Die Klage ist unbegründet. Die Klägerin kann von der Beklagten Zahlung der Klagesumme nicht verlangen.

Ansprüche gem. Art. 5 Abs. 1 c) iVm Art. 7 Abs. 1 a) VO stehen ihr - ungeachtet dessen, ob sie solche ihren Mitreisenden entstanden Ansprüche in eigener Person geltend machen könnte - gem. Art. 5 Abs. 3 VO iVm dem Erwägungsgrund Nr. 14 der VO nicht zu.

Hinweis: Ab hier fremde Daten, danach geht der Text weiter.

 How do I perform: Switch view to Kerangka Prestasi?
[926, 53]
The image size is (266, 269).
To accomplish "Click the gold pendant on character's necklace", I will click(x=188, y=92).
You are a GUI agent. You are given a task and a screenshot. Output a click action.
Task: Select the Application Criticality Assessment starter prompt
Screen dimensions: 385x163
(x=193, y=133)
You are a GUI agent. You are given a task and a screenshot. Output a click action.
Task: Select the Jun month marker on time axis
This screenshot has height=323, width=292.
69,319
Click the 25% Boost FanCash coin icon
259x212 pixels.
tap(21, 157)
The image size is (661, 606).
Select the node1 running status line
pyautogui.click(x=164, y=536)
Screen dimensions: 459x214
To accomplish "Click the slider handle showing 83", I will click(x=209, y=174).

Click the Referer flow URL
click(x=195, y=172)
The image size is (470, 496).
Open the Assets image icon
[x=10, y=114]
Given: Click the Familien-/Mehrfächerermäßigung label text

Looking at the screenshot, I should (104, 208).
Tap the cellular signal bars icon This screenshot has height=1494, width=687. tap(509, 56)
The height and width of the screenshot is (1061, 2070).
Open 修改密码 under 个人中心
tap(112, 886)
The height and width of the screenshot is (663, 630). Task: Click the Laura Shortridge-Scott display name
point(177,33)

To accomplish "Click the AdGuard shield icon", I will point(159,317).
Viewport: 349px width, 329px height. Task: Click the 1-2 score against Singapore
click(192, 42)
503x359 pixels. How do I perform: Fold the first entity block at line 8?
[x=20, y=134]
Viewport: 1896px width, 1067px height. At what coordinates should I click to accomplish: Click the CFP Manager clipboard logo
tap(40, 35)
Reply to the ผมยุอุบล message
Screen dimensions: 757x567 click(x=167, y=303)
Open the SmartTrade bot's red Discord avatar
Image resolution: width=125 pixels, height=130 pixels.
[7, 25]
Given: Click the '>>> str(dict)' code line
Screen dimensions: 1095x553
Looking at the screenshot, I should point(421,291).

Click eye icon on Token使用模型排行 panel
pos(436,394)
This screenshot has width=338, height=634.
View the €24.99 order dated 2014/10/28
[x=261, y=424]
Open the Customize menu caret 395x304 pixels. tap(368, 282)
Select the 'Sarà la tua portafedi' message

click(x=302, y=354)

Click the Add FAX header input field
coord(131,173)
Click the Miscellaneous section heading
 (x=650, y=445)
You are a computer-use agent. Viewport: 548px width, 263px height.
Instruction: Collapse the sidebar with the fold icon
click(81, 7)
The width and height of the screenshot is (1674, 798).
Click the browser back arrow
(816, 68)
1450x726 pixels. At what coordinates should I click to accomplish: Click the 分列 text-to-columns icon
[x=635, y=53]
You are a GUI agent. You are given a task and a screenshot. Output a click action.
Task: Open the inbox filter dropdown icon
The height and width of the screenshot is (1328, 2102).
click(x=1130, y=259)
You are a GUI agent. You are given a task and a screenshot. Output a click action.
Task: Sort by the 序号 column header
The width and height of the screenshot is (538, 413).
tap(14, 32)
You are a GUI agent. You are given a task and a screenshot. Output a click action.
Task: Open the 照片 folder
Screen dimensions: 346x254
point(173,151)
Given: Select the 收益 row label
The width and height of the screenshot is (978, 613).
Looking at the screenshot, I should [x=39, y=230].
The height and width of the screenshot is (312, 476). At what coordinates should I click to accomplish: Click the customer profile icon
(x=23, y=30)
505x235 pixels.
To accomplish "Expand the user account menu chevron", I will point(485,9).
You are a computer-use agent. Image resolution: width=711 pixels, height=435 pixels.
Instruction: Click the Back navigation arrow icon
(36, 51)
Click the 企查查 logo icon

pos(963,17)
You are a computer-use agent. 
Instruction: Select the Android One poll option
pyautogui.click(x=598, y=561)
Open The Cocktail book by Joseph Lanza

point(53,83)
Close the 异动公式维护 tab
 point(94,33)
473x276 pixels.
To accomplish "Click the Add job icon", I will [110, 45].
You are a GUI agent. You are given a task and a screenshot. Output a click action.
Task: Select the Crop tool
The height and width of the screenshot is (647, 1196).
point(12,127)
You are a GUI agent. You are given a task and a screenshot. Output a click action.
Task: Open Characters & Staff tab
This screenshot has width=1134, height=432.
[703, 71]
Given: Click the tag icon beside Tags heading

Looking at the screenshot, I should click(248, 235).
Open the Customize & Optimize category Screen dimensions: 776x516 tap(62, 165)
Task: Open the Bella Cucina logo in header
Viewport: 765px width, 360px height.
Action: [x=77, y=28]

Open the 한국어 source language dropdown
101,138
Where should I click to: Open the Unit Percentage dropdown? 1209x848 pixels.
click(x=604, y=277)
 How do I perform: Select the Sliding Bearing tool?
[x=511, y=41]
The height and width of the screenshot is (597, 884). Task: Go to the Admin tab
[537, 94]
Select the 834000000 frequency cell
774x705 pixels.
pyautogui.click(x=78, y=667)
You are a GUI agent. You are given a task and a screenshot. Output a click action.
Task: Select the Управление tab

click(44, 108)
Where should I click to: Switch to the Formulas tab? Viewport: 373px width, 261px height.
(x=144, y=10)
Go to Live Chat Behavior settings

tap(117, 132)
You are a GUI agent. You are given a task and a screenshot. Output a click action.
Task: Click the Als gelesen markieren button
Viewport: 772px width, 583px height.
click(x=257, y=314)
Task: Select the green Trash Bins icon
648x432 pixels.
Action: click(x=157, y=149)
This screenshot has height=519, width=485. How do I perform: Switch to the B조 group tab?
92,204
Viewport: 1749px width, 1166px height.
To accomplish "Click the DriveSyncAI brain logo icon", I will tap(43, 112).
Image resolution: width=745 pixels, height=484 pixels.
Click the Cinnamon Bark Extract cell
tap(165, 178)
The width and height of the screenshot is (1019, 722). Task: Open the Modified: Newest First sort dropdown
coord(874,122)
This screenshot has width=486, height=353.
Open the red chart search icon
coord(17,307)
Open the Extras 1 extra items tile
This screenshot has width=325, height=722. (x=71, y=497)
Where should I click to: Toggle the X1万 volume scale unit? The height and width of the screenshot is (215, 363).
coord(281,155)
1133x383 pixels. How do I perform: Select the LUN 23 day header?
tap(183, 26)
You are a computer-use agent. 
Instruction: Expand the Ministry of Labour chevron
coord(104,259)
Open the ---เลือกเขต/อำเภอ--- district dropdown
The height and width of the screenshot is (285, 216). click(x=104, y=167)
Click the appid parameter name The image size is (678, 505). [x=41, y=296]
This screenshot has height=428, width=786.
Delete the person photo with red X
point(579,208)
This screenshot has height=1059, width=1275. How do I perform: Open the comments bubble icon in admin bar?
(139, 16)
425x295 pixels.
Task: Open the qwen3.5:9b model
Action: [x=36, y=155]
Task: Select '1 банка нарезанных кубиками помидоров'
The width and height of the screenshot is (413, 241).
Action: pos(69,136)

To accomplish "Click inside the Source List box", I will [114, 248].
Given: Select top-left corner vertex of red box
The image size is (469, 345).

Denn die Annullierung des gebuchten Fluges ist auf außergewöhnliche Umstände, nämlich den am selben Tag ausgerufenen Streik der VC zurückzuführen gewesen, der, wie seine Folgen, sich durch zumutbare Maßnahmen nicht hat vermeiden lassen. Dass der Streik die Ursache der Annullierung gewesen ist, ist als unstreitig anzusehen schon deshalb, weil die Klägerin den ins Einzelne gehenden Vortrag der Beklagten völlig unsubstantiiert so bestritten hat, dass nicht klar ist, ob sie den Streik als solchen oder nur dessen Vorgeschichte in Abrede stellen will. Im Übrigen ist der Streik als solcher gerichtsbekannt, wenn man nicht davon ausgehen will, dass VC wie Beklagte und sämtliche Medien sich zu einer Irreführung der Öffentlichkeit verschworen haben. Dass ein Streik aber - gleich ob extern oder intern, inwiefern nicht unterschieden wie - einen außergewöhnlichen Umstand i. S. von Art. 5 Abs. 3 VO darstellt, wird im Erwägungsgrund Nr. 14 der VO ausdrücklich hervorgehoben. Ob er sich durch großzügigere Angebote der Beklagten im Vorfeld hätte vermeiden lassen, kann dahinstehen, weil die Beurteilung dieser Frage den Zivilgerichten unter jedem denkbaren Gesichtspunkt entzogen. Dass aber die Beklagte die Auswirkungen des Streiks des Cockpit-Personals deutschlandweit nicht durch zumutbare Maßnahmen hat abwenden können, liegt auf der Hand, schlicht deshalb, weil es gerade wegen des Streiks an einsetzbarem Personal gefehlt hat.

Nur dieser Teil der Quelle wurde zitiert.